BEGIN RECORDS PROVIDED

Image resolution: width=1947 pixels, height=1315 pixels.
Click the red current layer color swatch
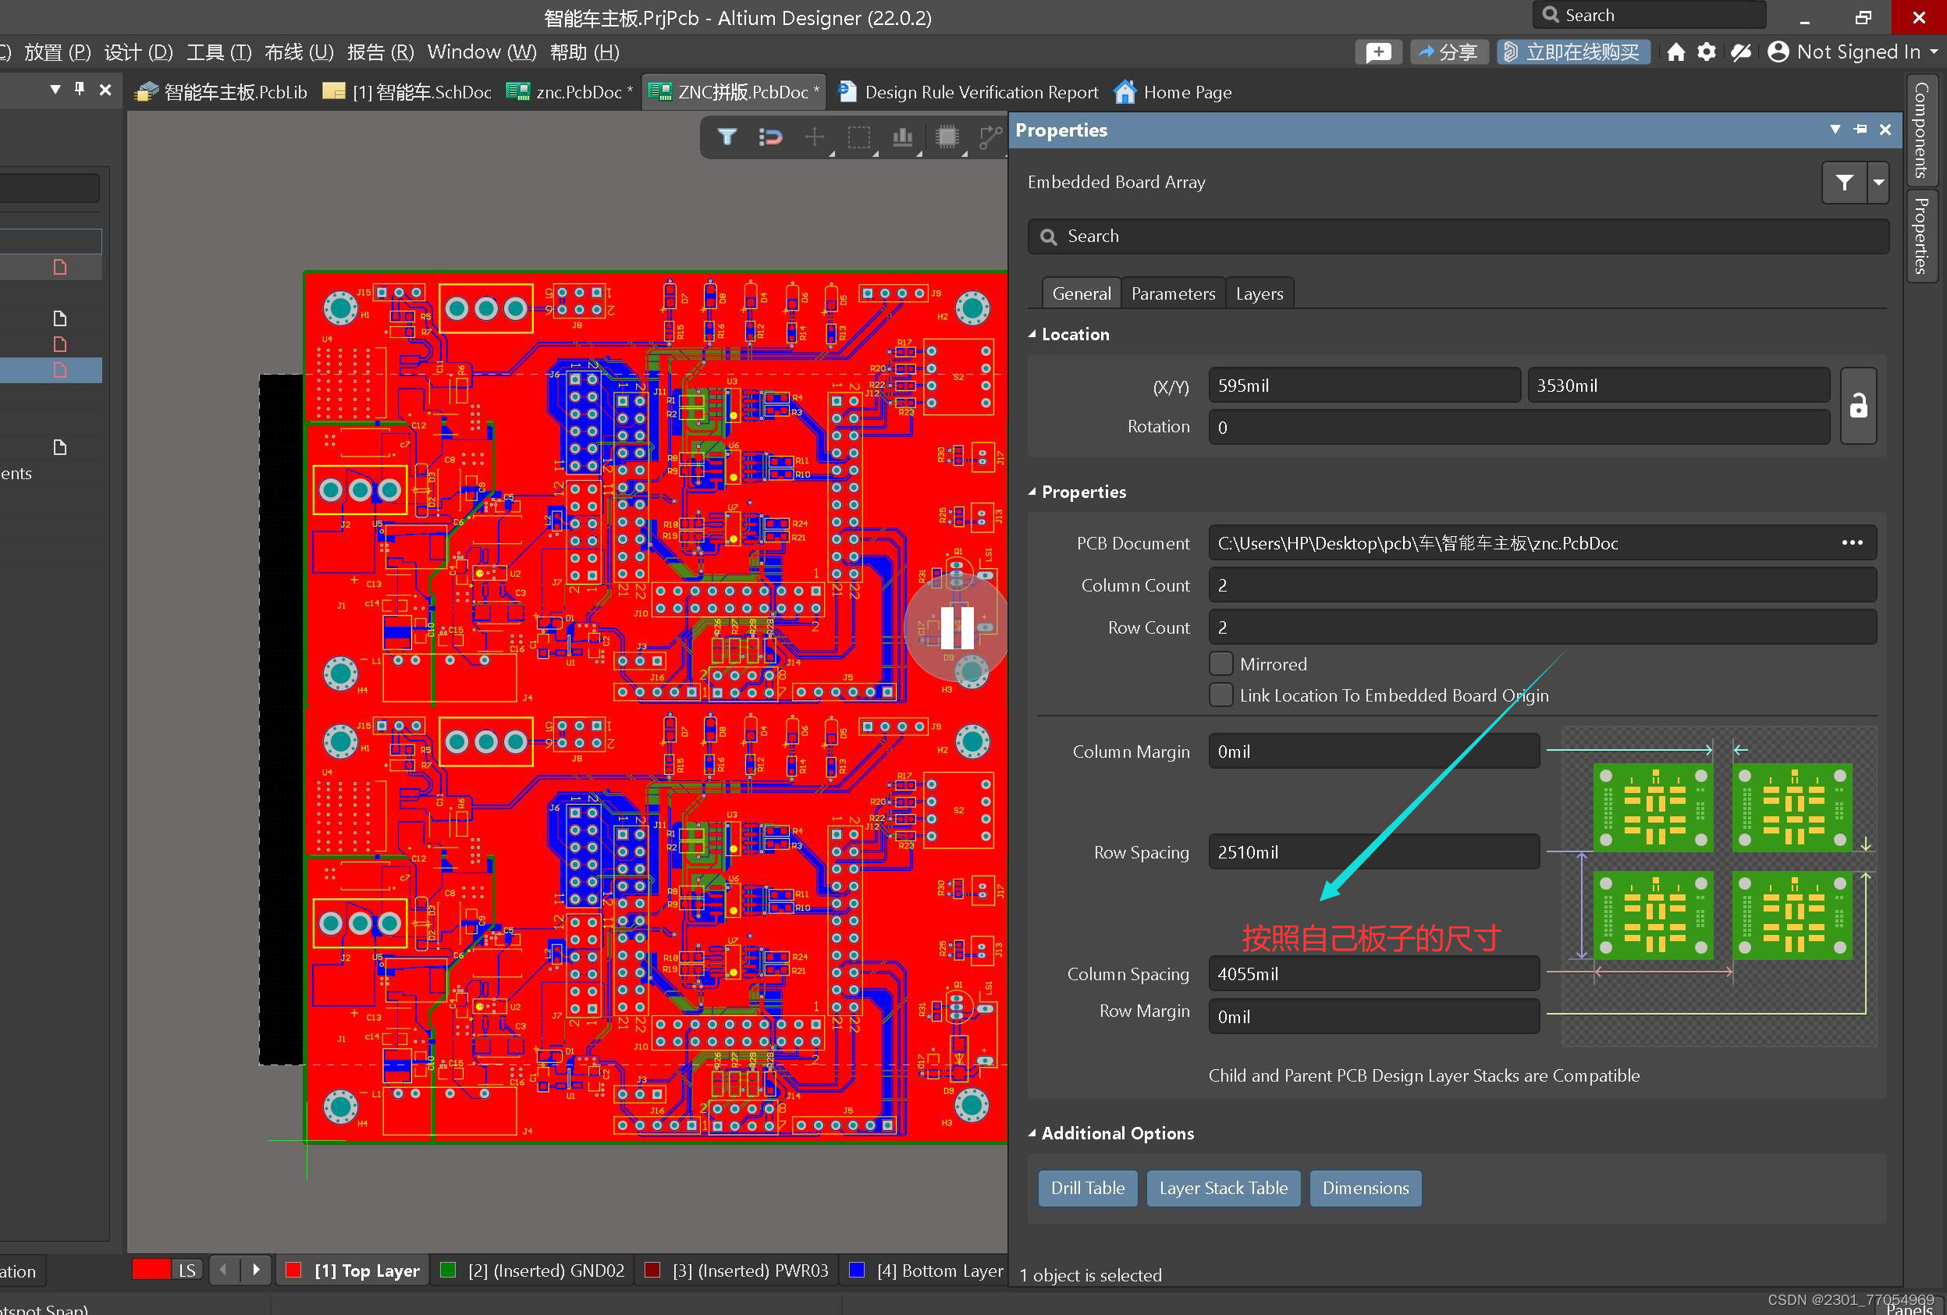click(151, 1270)
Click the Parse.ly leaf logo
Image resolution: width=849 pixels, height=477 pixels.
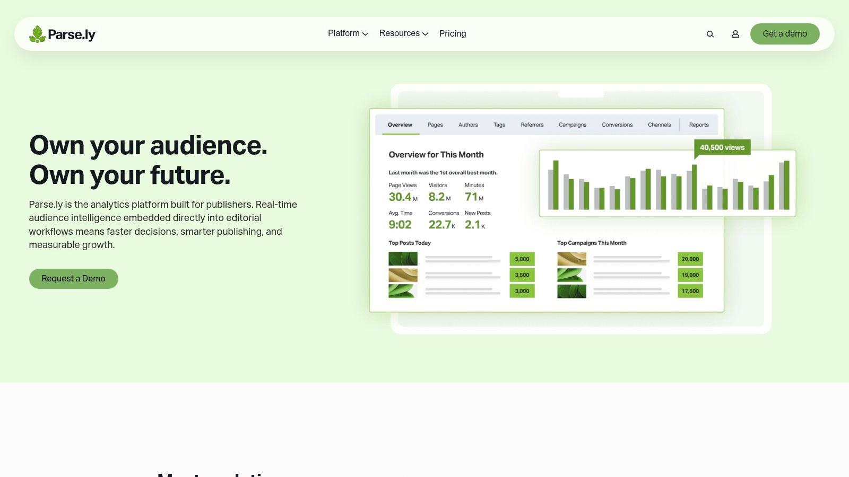pyautogui.click(x=38, y=33)
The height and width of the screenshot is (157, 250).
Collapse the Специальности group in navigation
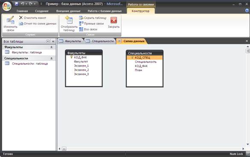click(52, 58)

END RECORDS PROVIDED

STATED PROBLEM:
Transcribe every line of the material above verbatim, leaving out the pictures.

EXPECTED ANSWER:
Image resolution: width=1947 pixels, height=1315 pixels.
Click the red current layer color swatch
click(151, 1270)
Click the Parse.ly leaf logo
Image resolution: width=849 pixels, height=477 pixels.
pyautogui.click(x=38, y=33)
The height and width of the screenshot is (157, 250).
Collapse the Специальности group in navigation
click(52, 58)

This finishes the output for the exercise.